Long Shot does a good job of cutting to the chase. The interviews primarily focus on Catalan’s attendance at the game and the people who played a role in proving his innocence. Catalan’s legal team, Larry David, and production staff from Curb Your Enthusiasm are all interviewed in the emotional documentary.
Fastball is not only the best of the baseball documentaries on Netflix, it is also one of the most interesting sports documentaries that I have ever seen. The film examines the primal, scientific, and historical aspects of baseball’s most explosive pitch. Narrated by Kevin Costner, Fastball interviews current players like Justin Verlander and David Price. Hall of Fame guests like Pat Gillick, Mike Schmidt, Goose Gossage, Hank Aaron, and Doug Harvey also offer their opinions on the pitch.

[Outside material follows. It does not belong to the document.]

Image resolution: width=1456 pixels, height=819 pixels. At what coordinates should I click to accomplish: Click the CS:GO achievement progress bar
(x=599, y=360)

Their words and experience are also enhanced by a scientific study of the pitch. The documentary explores the physics of the fastball and previous methods of measuring velocity. This includes methods that would be unheard of now, such as a pitch racing a motorcycle. Fastball analyzes these methods to determine who has thrown the fastest recorded pitch ever.

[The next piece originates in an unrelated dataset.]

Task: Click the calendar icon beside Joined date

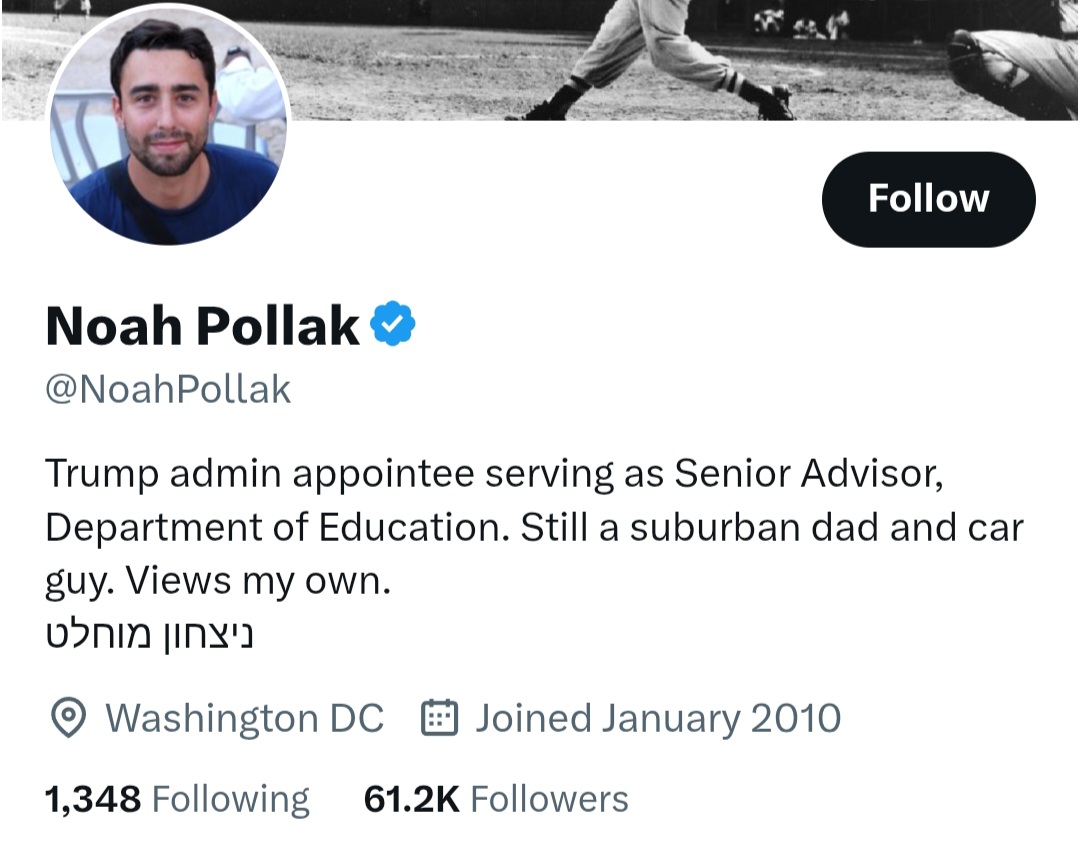Action: tap(439, 718)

The film also looks at the mythological side of the pitch. One tale Fastball unearths is the heartbreaking story of Steve Dalkowski. A Minor Leaguer who was plagued by an inability to locate his pitches, Dalkwowski’s velocity was rumored to be as fast as an unheard of 120 MPH. After finally discovering his ability to command his pitchers, Dalkowski was told that he would be promoted to the Orioles. On the final day of spring training, Dalkwoski fielded a ball, felt a pop in his elbow, and never saw the big leagues.
Fastball’s best attribute is its historical perspective. The film includes a comprehensive breakdown of great pitchers from Walter Johnson to Aroldis Chapman. This history is augment by archive footage, including the only known footage of Sandy Koufax’s 1965 perfect game. Like the scientific breakdowns and Hall of Fame round tables, the video will leave fans awestruck. Of all the baseball documentaries on Netflix, Fastball is the one that baseball fans should watch.